Input records>
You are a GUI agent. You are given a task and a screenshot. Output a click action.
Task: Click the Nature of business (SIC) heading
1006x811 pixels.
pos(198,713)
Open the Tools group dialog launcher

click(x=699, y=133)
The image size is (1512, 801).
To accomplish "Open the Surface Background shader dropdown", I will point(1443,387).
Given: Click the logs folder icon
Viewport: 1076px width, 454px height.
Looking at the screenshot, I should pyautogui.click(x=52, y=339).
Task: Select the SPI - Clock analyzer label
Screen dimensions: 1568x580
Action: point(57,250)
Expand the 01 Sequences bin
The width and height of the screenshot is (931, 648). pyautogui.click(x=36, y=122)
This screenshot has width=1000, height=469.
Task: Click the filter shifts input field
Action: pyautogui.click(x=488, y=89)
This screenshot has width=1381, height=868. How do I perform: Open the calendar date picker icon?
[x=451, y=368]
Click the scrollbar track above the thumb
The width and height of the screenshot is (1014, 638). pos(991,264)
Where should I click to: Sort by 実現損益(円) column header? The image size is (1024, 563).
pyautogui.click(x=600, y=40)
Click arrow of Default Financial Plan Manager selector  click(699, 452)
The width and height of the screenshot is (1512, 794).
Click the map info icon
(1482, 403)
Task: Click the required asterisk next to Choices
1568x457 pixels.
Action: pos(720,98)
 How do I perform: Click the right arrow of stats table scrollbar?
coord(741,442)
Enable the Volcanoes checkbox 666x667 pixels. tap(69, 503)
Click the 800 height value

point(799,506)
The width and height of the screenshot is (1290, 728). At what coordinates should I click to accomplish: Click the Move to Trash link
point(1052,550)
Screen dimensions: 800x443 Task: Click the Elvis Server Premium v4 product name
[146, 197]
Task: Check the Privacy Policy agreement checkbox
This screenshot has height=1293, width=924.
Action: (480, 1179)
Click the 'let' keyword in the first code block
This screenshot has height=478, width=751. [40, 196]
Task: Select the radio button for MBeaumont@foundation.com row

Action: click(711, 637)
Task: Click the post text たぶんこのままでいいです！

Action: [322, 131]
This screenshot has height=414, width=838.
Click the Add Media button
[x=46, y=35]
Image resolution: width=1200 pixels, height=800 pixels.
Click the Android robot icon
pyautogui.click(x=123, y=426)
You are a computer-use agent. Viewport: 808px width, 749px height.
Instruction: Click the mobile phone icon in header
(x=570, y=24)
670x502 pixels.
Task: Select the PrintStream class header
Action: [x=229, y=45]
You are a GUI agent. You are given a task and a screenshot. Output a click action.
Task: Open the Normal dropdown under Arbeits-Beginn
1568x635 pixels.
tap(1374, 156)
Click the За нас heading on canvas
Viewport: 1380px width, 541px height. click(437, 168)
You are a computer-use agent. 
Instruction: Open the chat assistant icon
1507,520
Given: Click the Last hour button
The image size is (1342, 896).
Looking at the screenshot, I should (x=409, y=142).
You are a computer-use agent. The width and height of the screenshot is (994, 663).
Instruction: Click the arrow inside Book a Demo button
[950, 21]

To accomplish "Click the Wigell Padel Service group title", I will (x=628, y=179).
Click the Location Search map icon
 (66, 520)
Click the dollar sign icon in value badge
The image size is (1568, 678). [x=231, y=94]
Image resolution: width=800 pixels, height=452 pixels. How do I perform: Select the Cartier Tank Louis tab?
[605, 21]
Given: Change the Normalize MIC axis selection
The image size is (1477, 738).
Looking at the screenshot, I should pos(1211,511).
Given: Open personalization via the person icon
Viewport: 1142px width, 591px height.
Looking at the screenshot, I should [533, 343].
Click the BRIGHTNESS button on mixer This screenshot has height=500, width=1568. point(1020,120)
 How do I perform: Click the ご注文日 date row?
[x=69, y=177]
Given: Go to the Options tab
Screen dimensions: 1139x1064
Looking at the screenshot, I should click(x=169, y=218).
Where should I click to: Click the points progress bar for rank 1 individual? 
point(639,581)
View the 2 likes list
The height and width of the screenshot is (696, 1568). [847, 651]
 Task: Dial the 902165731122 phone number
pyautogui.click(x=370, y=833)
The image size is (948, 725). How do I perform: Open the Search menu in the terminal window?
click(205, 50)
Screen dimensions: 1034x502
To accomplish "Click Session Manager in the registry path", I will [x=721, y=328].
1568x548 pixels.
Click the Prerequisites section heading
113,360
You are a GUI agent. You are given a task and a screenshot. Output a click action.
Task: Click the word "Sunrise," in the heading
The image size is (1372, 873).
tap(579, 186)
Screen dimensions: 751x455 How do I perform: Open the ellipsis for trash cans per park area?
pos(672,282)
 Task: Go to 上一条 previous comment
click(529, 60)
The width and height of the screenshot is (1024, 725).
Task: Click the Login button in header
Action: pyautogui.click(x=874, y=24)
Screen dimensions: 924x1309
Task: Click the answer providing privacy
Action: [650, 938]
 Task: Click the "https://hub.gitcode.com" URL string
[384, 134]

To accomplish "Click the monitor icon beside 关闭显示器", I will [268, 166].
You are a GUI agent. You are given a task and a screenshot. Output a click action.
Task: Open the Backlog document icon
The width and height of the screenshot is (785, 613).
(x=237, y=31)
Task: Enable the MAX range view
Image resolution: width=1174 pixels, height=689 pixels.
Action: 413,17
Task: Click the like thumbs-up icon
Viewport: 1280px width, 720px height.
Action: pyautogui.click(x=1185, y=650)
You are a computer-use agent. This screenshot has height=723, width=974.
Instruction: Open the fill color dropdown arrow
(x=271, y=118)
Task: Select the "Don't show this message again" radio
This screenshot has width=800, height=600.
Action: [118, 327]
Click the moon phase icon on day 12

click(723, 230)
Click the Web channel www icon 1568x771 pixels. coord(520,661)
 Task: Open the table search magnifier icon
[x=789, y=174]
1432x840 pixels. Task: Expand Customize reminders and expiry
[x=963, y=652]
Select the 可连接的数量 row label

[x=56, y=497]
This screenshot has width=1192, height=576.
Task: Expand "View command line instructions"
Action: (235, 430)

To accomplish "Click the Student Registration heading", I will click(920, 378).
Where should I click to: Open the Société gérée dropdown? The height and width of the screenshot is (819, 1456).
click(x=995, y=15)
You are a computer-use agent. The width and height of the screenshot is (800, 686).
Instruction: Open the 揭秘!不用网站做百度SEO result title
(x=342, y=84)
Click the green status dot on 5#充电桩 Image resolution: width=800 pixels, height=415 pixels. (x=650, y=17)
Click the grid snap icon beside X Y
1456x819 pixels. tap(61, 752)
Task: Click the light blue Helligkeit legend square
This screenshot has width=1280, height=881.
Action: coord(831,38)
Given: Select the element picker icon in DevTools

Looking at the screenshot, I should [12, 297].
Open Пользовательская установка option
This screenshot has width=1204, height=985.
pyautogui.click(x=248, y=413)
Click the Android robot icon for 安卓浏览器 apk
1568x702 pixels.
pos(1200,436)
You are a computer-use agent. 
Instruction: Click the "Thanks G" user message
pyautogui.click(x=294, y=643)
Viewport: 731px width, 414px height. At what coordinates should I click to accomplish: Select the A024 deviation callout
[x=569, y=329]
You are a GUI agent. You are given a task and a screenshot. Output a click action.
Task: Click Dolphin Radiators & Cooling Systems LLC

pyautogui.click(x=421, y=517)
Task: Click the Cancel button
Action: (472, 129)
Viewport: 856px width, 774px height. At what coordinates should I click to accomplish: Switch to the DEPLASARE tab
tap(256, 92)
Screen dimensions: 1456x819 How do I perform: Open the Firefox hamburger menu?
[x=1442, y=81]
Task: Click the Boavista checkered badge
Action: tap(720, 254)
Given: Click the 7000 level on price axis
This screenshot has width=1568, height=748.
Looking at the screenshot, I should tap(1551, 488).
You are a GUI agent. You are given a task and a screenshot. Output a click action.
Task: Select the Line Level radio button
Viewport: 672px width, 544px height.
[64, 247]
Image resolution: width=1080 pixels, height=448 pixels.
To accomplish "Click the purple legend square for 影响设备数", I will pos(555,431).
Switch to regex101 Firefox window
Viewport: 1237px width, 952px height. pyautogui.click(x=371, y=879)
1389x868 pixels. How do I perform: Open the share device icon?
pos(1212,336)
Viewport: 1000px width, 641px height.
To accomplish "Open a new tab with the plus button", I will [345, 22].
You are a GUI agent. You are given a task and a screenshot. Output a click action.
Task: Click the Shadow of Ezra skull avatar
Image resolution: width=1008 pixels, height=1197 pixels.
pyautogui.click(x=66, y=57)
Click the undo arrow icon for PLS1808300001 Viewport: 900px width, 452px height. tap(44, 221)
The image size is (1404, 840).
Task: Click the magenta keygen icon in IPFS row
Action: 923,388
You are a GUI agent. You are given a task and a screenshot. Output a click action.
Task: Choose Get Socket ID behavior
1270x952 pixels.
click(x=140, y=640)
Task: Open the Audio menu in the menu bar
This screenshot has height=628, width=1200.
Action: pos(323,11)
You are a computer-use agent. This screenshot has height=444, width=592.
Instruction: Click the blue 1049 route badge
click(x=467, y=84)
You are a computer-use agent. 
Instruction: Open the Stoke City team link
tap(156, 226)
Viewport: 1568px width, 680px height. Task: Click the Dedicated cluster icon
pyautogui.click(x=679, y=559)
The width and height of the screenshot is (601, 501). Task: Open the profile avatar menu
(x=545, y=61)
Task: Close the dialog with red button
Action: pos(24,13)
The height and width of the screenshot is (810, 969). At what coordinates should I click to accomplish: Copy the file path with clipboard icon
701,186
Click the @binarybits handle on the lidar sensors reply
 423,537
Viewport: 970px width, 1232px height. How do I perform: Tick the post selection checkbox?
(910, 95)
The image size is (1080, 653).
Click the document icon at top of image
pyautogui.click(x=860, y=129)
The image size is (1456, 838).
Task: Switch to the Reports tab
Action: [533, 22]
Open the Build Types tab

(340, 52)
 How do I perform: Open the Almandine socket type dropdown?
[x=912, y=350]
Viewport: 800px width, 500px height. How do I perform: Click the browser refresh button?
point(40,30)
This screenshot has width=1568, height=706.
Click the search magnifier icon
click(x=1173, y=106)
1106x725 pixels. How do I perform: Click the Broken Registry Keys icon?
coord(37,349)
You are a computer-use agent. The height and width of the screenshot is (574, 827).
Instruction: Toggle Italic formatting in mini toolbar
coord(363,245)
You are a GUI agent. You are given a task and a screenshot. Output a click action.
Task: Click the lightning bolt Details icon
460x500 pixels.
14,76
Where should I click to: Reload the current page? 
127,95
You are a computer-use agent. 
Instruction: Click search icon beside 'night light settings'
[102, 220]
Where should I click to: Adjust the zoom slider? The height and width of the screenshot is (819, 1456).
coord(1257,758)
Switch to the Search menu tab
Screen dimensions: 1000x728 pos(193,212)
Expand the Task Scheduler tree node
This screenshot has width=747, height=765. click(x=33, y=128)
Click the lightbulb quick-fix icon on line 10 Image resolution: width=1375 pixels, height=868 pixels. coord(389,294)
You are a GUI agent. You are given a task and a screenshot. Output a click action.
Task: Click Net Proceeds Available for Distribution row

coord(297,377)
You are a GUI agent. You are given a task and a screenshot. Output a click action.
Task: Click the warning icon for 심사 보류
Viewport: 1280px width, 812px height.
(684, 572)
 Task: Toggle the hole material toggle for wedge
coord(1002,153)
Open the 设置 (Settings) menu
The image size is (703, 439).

Work instructions> Quote the listing from the line with "1389x868 pixels. How" to the line with "pyautogui.click(x=66, y=57)", reproducing each line without any change.

Solution to this problem>
1389x868 pixels. How do I perform: Open the share device icon?
pos(1212,336)
Viewport: 1000px width, 641px height.
To accomplish "Open a new tab with the plus button", I will [345, 22].
You are a GUI agent. You are given a task and a screenshot. Output a click action.
Task: Click the Shadow of Ezra skull avatar
Image resolution: width=1008 pixels, height=1197 pixels.
pyautogui.click(x=66, y=57)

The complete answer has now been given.